All’epoca, lo street food per eccellenza, sostenuto dall’industria cinematografica che ne ha fatto un’icona, era l’hot dog di New York, quello che nei film metteva tutti i membri della società statunitense sullo stesso piano, dai manager alle casalinghe, dagli studenti ai poliziotti (che, a onor del vero, si dividevano tra hot dog e donuts).
In Italia lo street food è sempre esistito, sin dall’epoca dei romani: ha vissuto di vita propria, è così profondamente radicato nella nostra cultura da essere stato considerato quasi scontato, seppur nell’intendimento positivo del termine. L’attenzione mediatica che ora lo riguarda sa quasi di scoperta dell’acqua calda.
Dal Gambero Rosso alla Lonely Planet, dalla televisione “gastronomica” alla letteratura, tutti ne parlano. Il cibo da strada è diventato un simbolo, un modo di vivere, quasi uno stile.
Quanta importanza ha la crisi economica a proposito di questo fenomeno?
Un’indagine di Coldiretti testimonia che
lo street food concilia esigenze di natura economica con stimoli di origine culturale: non solo risparmio, ma scoperta del territorio.
Credo che le necessità legate al risparmio siano la punta dell’iceberg. In tempi in cui molte persone fanno i conti al centesimo per ciò che riguarda il cibo, le implicazioni psicologiche e morali sono altrettanto importanti e sono diretta conseguenza delle impelenze economiche.
Anche nell’alta ristorazione sembra verificarsi una variazione di rotta che orienta i gusti e le tendenze verso la tradizione: la crisi stimola all’abbandono del superfluo a favore dell’essenziale. Fa nascere desideri di convivialità e condivisione all’insegna di ciò che è basilare e conosciuto. Quando si ha paura per il presente e per il futuro, spesso si sente il bisogno di essere rassicurati da ciò che si conosce e che fa parte della propria identità culturale, non solo a livello locale ma nazionale.
Sono persuasa che il cibo, e in particolare quello di strada, in questo senso abbia un potere “terapeutico” potentissimo. Questo modo di mangiare è immediato, veloce, semplice, privo di sovrastrutture e orpelli; è ciò che conosciamo, che ci identifica, che ci permette di vivere i luoghi che ci appartengono e ai quali apparteniamo attraverso il gesto più naturale e necessario: nutrirci.

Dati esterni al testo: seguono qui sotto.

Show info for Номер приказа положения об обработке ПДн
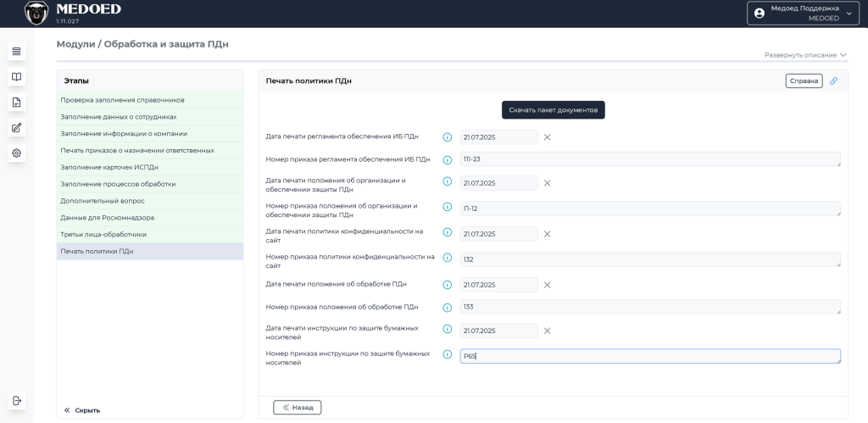Viewport: 868px width, 423px height. tap(448, 307)
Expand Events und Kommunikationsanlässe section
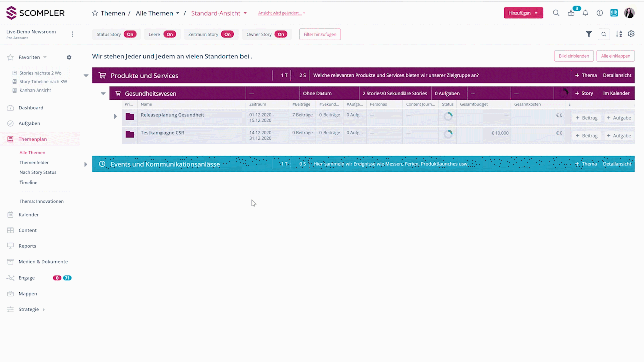Image resolution: width=644 pixels, height=362 pixels. [x=86, y=164]

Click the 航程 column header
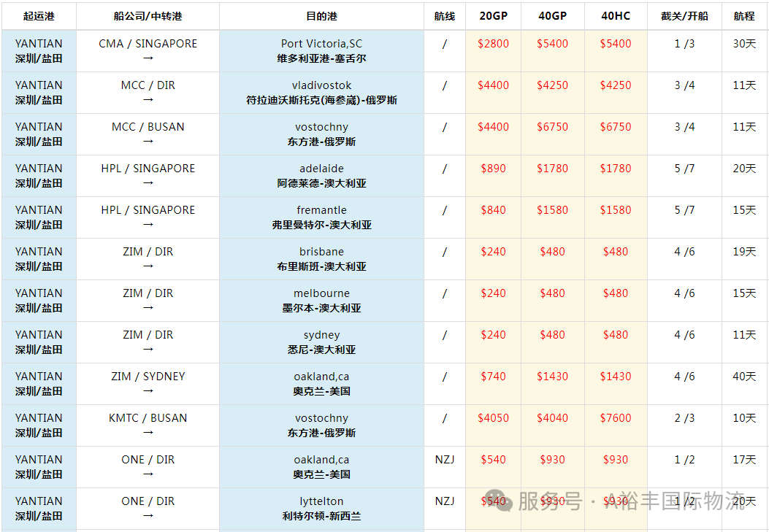(x=744, y=16)
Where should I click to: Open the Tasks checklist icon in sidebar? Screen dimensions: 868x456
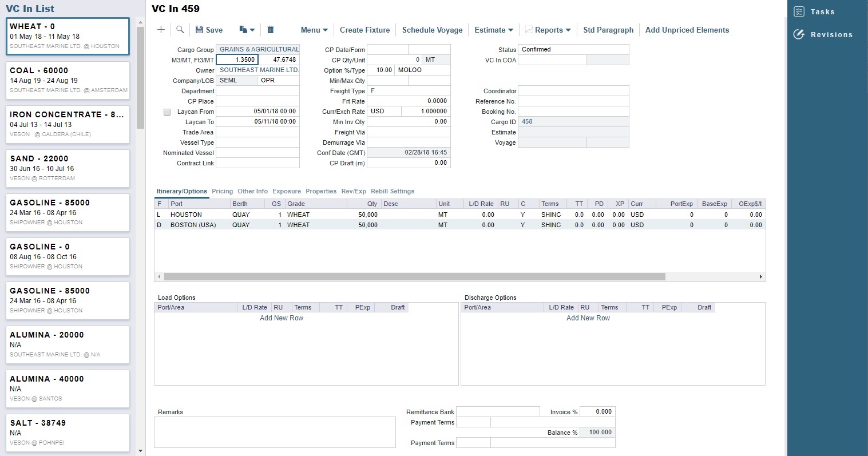point(799,12)
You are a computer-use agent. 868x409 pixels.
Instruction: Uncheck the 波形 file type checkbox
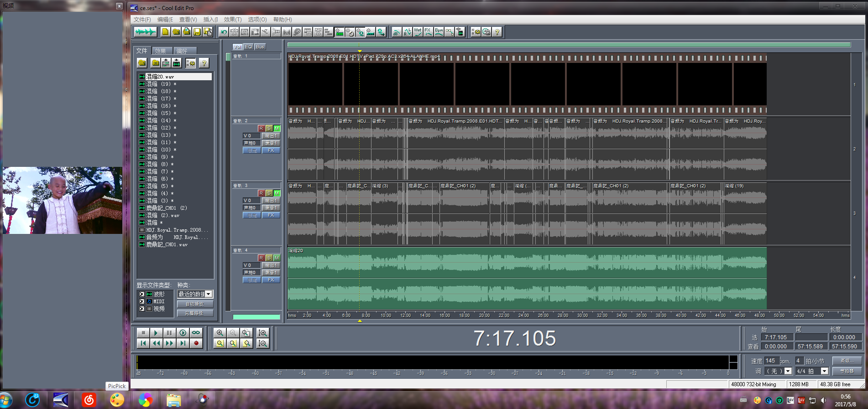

Ancora Coldiretti afferma che l’estate 2013, attraverso lo street food, è stata fondamentale per identificare le tendenze alimentari degli italiani in tempi di crisi economica: “Ad essere preferito al 45% […] è il cibo locale che va dalla piadina agli arrosticini fino agli arancini, mentre il 24% predilige quello internazionale come gli hot dog e solo il 4% sceglie i cibi etnici come il kebab, in netto calo rispetto al passato.”
Ciò che rende la diffusione dello street food fondamentale è proprio il suo valore culturale. Chioschi, camioncini viaggianti o stanziali, banchetti, stand fieristici, botteghe offrono le tipicità del territorio che da sempre caratterizzano e identificano la cucina italiana che ha vissuto di vita propria anche lontano dalla luce delle stelle che illuminano blasonati ristoranti. Piadine, panini con la porchetta, arancini, bombette, gofri, olive ascolane, pesce fritto, focacce, farinata, raccontano la storia dell’Italia che non sta seduta a tavola, ma nemmeno nei templi dell’alta ristorazione. Questi cibi schietti e autentici rappresentano l’anima della strada, identificano un momento intimo come quello del pasto che si contrae nei tempi, ma che si dilata negli aspetti sociali e culturali.
Lo street food è al contempo conferma delle nostre origini e scoperta del territorio: secondo la guida dedicata di Lonely Planet
La strada è il luogo in cui si incontra il cuore gastronomico di un paese. Nel cibo di strada c’è il sapore di un luogo nella sua forma più immediata e autentica: per essere come uno del posto devi mangiare come lui.
Secondo alcune stime, due milioni e mezzo di persone nel mondo, ogni giorno, si nutrono con questo tipo di cibo (dato FAO).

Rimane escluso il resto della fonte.